A mesma Força Nacional estava preparada para conter os protestos durante a Copa do Mundo e deixou grandes contingentes das forças armadas aquarteladas, “de prontidão”, inclusive com satélites monitorando o entorno dos estádios.
Engels já explicou que o Estado é uma classe organizada, a violência organizada, para impor a sua ordem à sociedade. Não importa para a PM se morreu um operário, do dia para a noite, caso seja necessário, ele é transformado em bandido.
Como se defendem os trabalhadores: o exemplo mexicano
Os cartéis em crescimento no México controlam grandes partes do país e de sua economia. Existe uma convergência de interesses e conluio entre o Estado, os principais partidos políticos e os cartéis de drogas. Os cartéis controlam o estado em muitos municípios (a polícia local, juízes, procuradores, políticos eleitos), inclusive sabe-se de certo número de governadores que têm vínculos com os cartéis.
Não é apenas no tráfico de drogas que os cartéis estão envolvidos, sua atuação foi ampliada para todos os domínios da vida econômica através da extorsão, contrabando, etc. O narcocapitalismo mexicano converte qualquer ação revolucionária, militância política ou atividade social, em uma atividade muito perigosa em alguns estados, já que os cartéis e o estado não hesitam em matar qualquer um que ameace seus interesses. O exemplo dos 43 estudantes desaparecidos em Iguala está ai para provar isso.
A resposta da população local, diante dessa situação, foi enfrentar o poder dos cartéis através da organização de grupos de autodefesa armada. Em Michoacán, estes grupos de autodefesa se tornaram muito poderosos durante 2012 e 2013, expulsando os cartéis e o exército de alguns municípios. A resposta do Estado foi a de atacá-los e prender suas figuras mais proeminentes.

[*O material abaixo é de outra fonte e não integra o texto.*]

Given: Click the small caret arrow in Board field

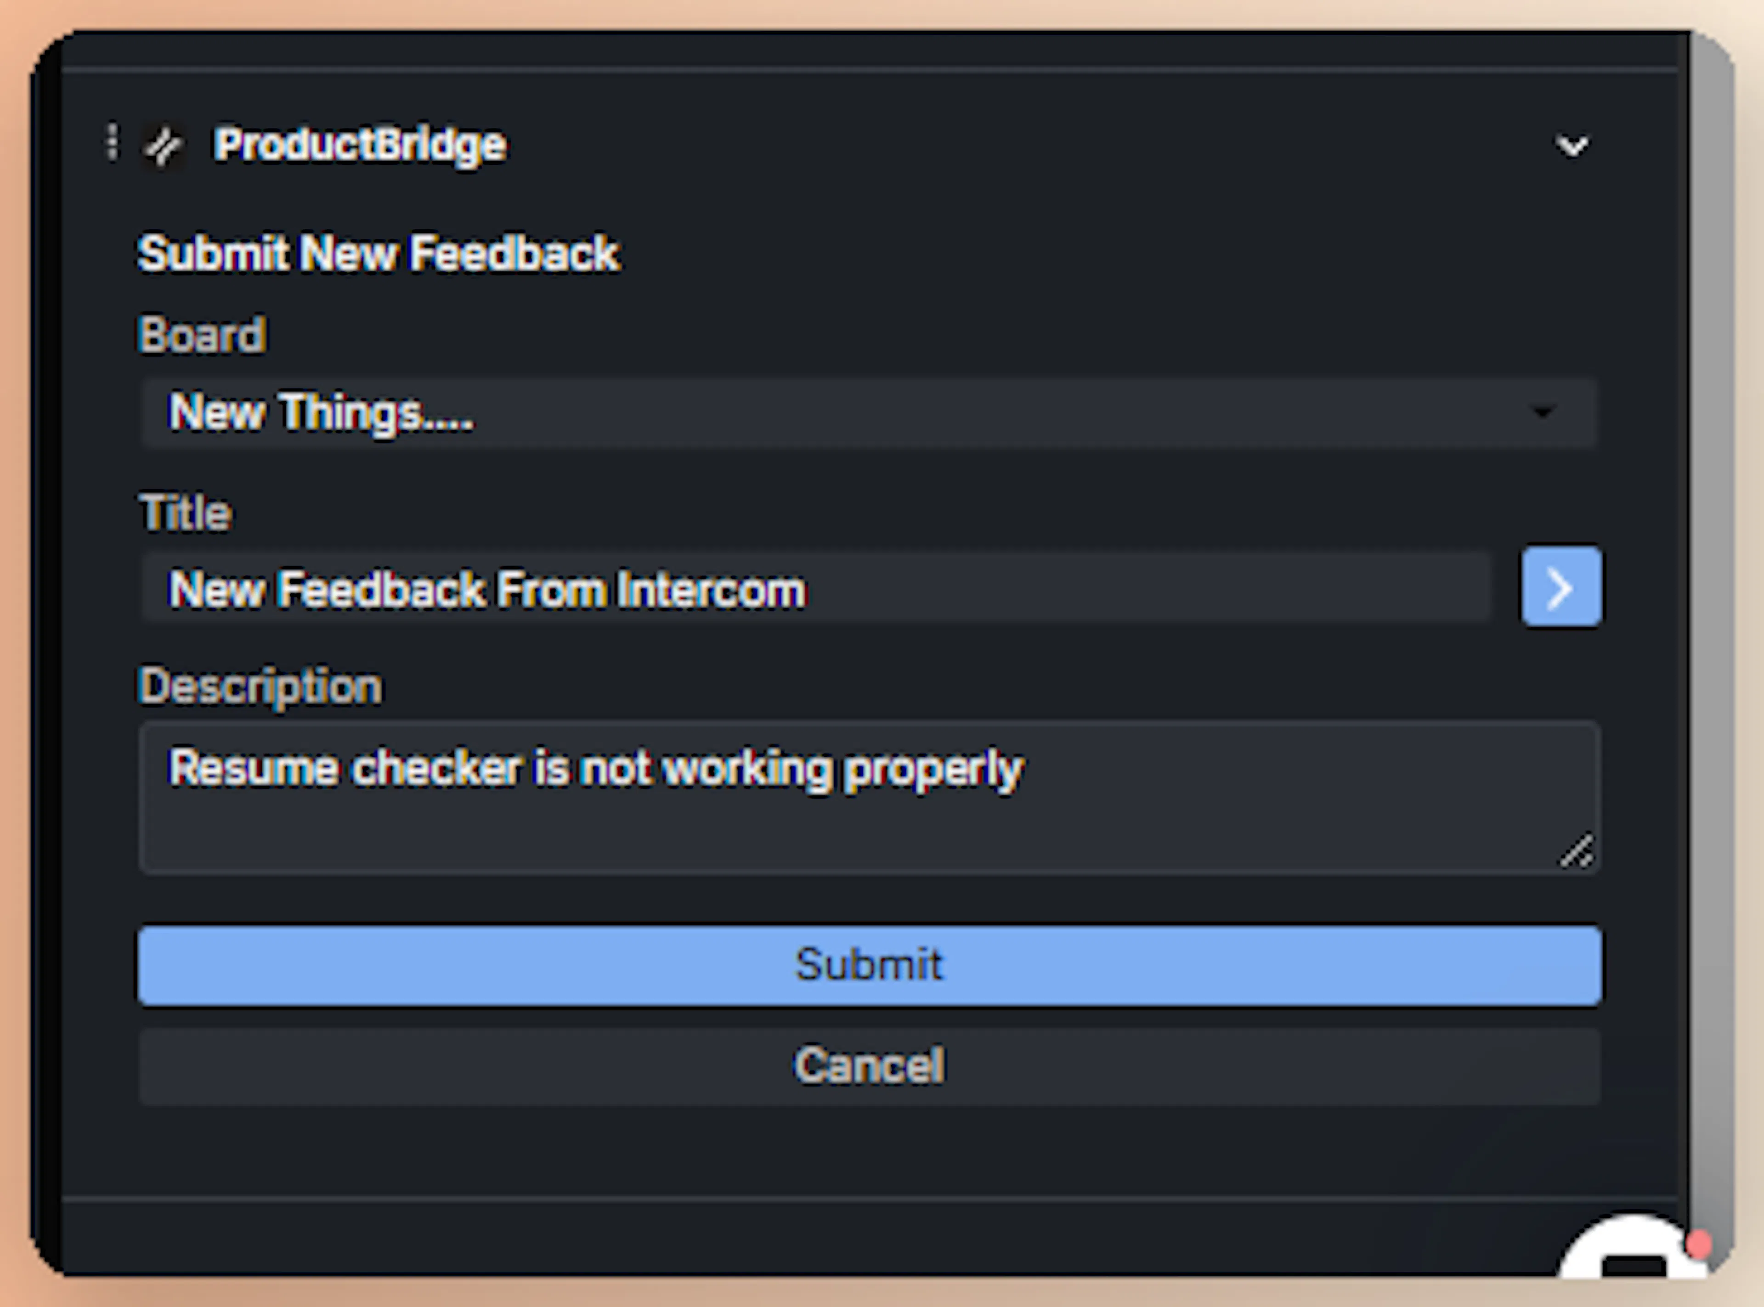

Manter ou destruir o Estado burguês?
Muggah, com sua lábia de bom moço, quer impedir que as massas tomem em suas mãos o aparelho de estado, destrua suas forças repressoras e erga novas instituições sob controle do próprio povo organizado. Para ele basta registrar e mostrar o que a mídia não “pode”.
Para acabar com a violência não basta “utilizar” os dados produzidos por uma sociedade conectada na internet, é necessário exigir o fim das PMs e não a sua reforma. Deve-se substituir as forças armadas por um exército sob a direção da classe operária e de seus Conselhos. A questão da segurança só pode encontrar solução sobre novas bases, uma nova sociedade, onde o povo organizado e armado controle os excessos individuais.
Lênin nos ensina que não negamos a possibilidade de que possam ocorrer excessos individuais que levem às fatalidades, e que nesse caso haja a necessidade de reprimir esses excessos. Porém, deixa bem claro que não há a necessidade de um aparelho especial repressor. O povo armado é que deverá cumprir esse papel. Para os marxistas, o fim do capitalismo resultará no fim gradativo desses excessos, já que é o próprio regime burguês que cria as condições para isso. Não precisamos de soluções mirabolantes de homens como Muggah, precisamos da classe operária organizada para acabar com o capitalismo.